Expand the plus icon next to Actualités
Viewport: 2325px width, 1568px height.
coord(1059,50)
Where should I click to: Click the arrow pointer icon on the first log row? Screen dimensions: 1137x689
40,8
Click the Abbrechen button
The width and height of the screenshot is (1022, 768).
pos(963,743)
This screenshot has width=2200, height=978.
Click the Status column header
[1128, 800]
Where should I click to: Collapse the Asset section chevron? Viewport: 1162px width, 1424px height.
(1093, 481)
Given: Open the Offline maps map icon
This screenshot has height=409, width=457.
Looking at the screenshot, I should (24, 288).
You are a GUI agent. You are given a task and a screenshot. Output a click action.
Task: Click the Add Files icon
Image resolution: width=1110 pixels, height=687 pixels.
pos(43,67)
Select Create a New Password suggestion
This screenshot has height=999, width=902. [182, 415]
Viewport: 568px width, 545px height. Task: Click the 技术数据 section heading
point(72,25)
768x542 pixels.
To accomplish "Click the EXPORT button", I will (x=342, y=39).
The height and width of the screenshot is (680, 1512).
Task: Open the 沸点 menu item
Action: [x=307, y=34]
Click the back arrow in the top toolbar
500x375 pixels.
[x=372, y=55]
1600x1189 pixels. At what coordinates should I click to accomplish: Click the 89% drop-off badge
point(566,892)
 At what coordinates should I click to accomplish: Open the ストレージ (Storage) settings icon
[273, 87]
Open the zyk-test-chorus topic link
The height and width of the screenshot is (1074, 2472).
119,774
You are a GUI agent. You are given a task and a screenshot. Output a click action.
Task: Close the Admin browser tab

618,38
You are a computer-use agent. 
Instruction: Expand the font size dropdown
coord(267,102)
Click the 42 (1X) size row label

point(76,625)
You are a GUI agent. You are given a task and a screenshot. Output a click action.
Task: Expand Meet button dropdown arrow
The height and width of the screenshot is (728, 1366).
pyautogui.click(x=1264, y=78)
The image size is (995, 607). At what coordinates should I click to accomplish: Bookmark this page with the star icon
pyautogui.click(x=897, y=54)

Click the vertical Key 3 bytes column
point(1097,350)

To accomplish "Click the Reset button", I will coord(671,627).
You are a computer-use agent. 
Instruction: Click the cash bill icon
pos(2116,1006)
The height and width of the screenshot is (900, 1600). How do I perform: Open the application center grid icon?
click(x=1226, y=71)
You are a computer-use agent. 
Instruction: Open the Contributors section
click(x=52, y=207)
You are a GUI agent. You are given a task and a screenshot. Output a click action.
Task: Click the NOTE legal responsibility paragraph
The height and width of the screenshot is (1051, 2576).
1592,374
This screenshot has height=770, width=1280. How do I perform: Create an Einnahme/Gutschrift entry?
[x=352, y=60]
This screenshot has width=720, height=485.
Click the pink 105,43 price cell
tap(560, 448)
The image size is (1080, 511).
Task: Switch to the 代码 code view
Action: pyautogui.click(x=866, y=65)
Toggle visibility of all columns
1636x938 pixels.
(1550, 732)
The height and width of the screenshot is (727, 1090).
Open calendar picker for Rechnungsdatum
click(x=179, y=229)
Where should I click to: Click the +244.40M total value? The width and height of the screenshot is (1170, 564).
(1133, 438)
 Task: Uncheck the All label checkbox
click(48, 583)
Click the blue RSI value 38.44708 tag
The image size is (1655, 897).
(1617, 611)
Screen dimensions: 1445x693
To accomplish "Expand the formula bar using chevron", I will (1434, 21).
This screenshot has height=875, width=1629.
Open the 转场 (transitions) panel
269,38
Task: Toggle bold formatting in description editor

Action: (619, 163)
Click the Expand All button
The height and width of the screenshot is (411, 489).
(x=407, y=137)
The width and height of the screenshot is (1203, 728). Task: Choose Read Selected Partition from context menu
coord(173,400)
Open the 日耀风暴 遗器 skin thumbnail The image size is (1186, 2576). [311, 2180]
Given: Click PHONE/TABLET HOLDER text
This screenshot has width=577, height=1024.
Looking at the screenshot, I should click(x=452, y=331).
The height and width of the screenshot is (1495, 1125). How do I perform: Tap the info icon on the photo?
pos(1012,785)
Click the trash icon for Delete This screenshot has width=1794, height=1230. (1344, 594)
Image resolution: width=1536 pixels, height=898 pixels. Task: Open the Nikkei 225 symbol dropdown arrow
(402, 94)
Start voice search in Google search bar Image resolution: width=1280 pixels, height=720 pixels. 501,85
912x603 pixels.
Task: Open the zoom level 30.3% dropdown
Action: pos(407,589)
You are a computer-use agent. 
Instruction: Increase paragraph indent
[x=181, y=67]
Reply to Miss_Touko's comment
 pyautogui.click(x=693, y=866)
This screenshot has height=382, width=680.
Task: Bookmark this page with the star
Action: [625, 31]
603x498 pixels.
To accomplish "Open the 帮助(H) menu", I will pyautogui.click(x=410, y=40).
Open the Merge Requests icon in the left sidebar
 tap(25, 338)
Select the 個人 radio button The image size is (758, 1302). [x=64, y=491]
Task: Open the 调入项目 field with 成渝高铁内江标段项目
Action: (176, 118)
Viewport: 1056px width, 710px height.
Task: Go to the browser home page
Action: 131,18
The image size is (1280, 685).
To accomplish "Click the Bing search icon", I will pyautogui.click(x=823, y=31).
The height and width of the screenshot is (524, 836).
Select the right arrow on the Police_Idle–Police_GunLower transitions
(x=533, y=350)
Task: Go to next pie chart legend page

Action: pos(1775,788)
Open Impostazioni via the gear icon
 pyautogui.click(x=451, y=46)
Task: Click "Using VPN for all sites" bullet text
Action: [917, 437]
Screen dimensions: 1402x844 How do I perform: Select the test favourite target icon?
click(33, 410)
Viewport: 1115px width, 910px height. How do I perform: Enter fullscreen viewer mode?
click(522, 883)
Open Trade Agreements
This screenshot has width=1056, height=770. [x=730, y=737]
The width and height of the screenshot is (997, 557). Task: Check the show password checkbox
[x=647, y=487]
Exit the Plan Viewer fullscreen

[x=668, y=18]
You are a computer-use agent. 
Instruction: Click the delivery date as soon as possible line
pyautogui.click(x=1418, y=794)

=-=-=-=-=

*YOUR ASSIGNMENT*:
Reproduce the data above in full, with no line missing.

*EXERCISE ANSWER*:
Expand the plus icon next to Actualités
Viewport: 2325px width, 1568px height.
coord(1059,50)
Where should I click to: Click the arrow pointer icon on the first log row? Screen dimensions: 1137x689
40,8
Click the Abbrechen button
The width and height of the screenshot is (1022, 768).
pos(963,743)
This screenshot has width=2200, height=978.
Click the Status column header
[1128, 800]
Where should I click to: Collapse the Asset section chevron? Viewport: 1162px width, 1424px height.
(1093, 481)
Given: Open the Offline maps map icon
This screenshot has height=409, width=457.
Looking at the screenshot, I should (24, 288).
You are a GUI agent. You are given a task and a screenshot. Output a click action.
Task: Click the Add Files icon
Image resolution: width=1110 pixels, height=687 pixels.
pos(43,67)
Select Create a New Password suggestion
This screenshot has height=999, width=902. [182, 415]
Viewport: 568px width, 545px height. Task: Click the 技术数据 section heading
point(72,25)
768x542 pixels.
To accomplish "Click the EXPORT button", I will (x=342, y=39).
The height and width of the screenshot is (680, 1512).
Task: Open the 沸点 menu item
Action: [x=307, y=34]
Click the back arrow in the top toolbar
500x375 pixels.
[x=372, y=55]
1600x1189 pixels. At what coordinates should I click to accomplish: Click the 89% drop-off badge
point(566,892)
 At what coordinates should I click to accomplish: Open the ストレージ (Storage) settings icon
[273, 87]
Open the zyk-test-chorus topic link
The height and width of the screenshot is (1074, 2472).
119,774
You are a GUI agent. You are given a task and a screenshot. Output a click action.
Task: Close the Admin browser tab

618,38
You are a computer-use agent. 
Instruction: Expand the font size dropdown
coord(267,102)
Click the 42 (1X) size row label

point(76,625)
You are a GUI agent. You are given a task and a screenshot. Output a click action.
Task: Expand Meet button dropdown arrow
The height and width of the screenshot is (728, 1366).
pyautogui.click(x=1264, y=78)
The image size is (995, 607). At what coordinates should I click to accomplish: Bookmark this page with the star icon
pyautogui.click(x=897, y=54)

Click the vertical Key 3 bytes column
point(1097,350)

To accomplish "Click the Reset button", I will coord(671,627).
You are a computer-use agent. 
Instruction: Click the cash bill icon
pos(2116,1006)
The height and width of the screenshot is (900, 1600). How do I perform: Open the application center grid icon?
click(x=1226, y=71)
You are a computer-use agent. 
Instruction: Open the Contributors section
click(x=52, y=207)
You are a GUI agent. You are given a task and a screenshot. Output a click action.
Task: Click the NOTE legal responsibility paragraph
The height and width of the screenshot is (1051, 2576).
1592,374
This screenshot has height=770, width=1280. How do I perform: Create an Einnahme/Gutschrift entry?
[x=352, y=60]
This screenshot has width=720, height=485.
Click the pink 105,43 price cell
tap(560, 448)
The image size is (1080, 511).
Task: Switch to the 代码 code view
Action: pyautogui.click(x=866, y=65)
Toggle visibility of all columns
1636x938 pixels.
(1550, 732)
The height and width of the screenshot is (727, 1090).
Open calendar picker for Rechnungsdatum
click(x=179, y=229)
Where should I click to: Click the +244.40M total value? The width and height of the screenshot is (1170, 564).
(1133, 438)
 Task: Uncheck the All label checkbox
click(48, 583)
Click the blue RSI value 38.44708 tag
The image size is (1655, 897).
(1617, 611)
Screen dimensions: 1445x693
To accomplish "Expand the formula bar using chevron", I will (1434, 21).
This screenshot has height=875, width=1629.
Open the 转场 (transitions) panel
269,38
Task: Toggle bold formatting in description editor

Action: (619, 163)
Click the Expand All button
The height and width of the screenshot is (411, 489).
(x=407, y=137)
The width and height of the screenshot is (1203, 728). Task: Choose Read Selected Partition from context menu
coord(173,400)
Open the 日耀风暴 遗器 skin thumbnail The image size is (1186, 2576). [311, 2180]
Given: Click PHONE/TABLET HOLDER text
This screenshot has width=577, height=1024.
Looking at the screenshot, I should click(x=452, y=331).
The height and width of the screenshot is (1495, 1125). How do I perform: Tap the info icon on the photo?
pos(1012,785)
Click the trash icon for Delete This screenshot has width=1794, height=1230. (1344, 594)
Image resolution: width=1536 pixels, height=898 pixels. Task: Open the Nikkei 225 symbol dropdown arrow
(402, 94)
Start voice search in Google search bar Image resolution: width=1280 pixels, height=720 pixels. 501,85
912x603 pixels.
Task: Open the zoom level 30.3% dropdown
Action: pos(407,589)
You are a computer-use agent. 
Instruction: Increase paragraph indent
[x=181, y=67]
Reply to Miss_Touko's comment
 pyautogui.click(x=693, y=866)
This screenshot has height=382, width=680.
Task: Bookmark this page with the star
Action: [625, 31]
603x498 pixels.
To accomplish "Open the 帮助(H) menu", I will pyautogui.click(x=410, y=40).
Open the Merge Requests icon in the left sidebar
 tap(25, 338)
Select the 個人 radio button The image size is (758, 1302). [x=64, y=491]
Task: Open the 调入项目 field with 成渝高铁内江标段项目
Action: (176, 118)
Viewport: 1056px width, 710px height.
Task: Go to the browser home page
Action: 131,18
The image size is (1280, 685).
To accomplish "Click the Bing search icon", I will pyautogui.click(x=823, y=31).
The height and width of the screenshot is (524, 836).
Select the right arrow on the Police_Idle–Police_GunLower transitions
(x=533, y=350)
Task: Go to next pie chart legend page

Action: pos(1775,788)
Open Impostazioni via the gear icon
 pyautogui.click(x=451, y=46)
Task: Click "Using VPN for all sites" bullet text
Action: [917, 437]
Screen dimensions: 1402x844 How do I perform: Select the test favourite target icon?
click(33, 410)
Viewport: 1115px width, 910px height. How do I perform: Enter fullscreen viewer mode?
click(522, 883)
Open Trade Agreements
This screenshot has width=1056, height=770. [x=730, y=737]
The width and height of the screenshot is (997, 557). Task: Check the show password checkbox
[x=647, y=487]
Exit the Plan Viewer fullscreen

[x=668, y=18]
You are a computer-use agent. 
Instruction: Click the delivery date as soon as possible line
pyautogui.click(x=1418, y=794)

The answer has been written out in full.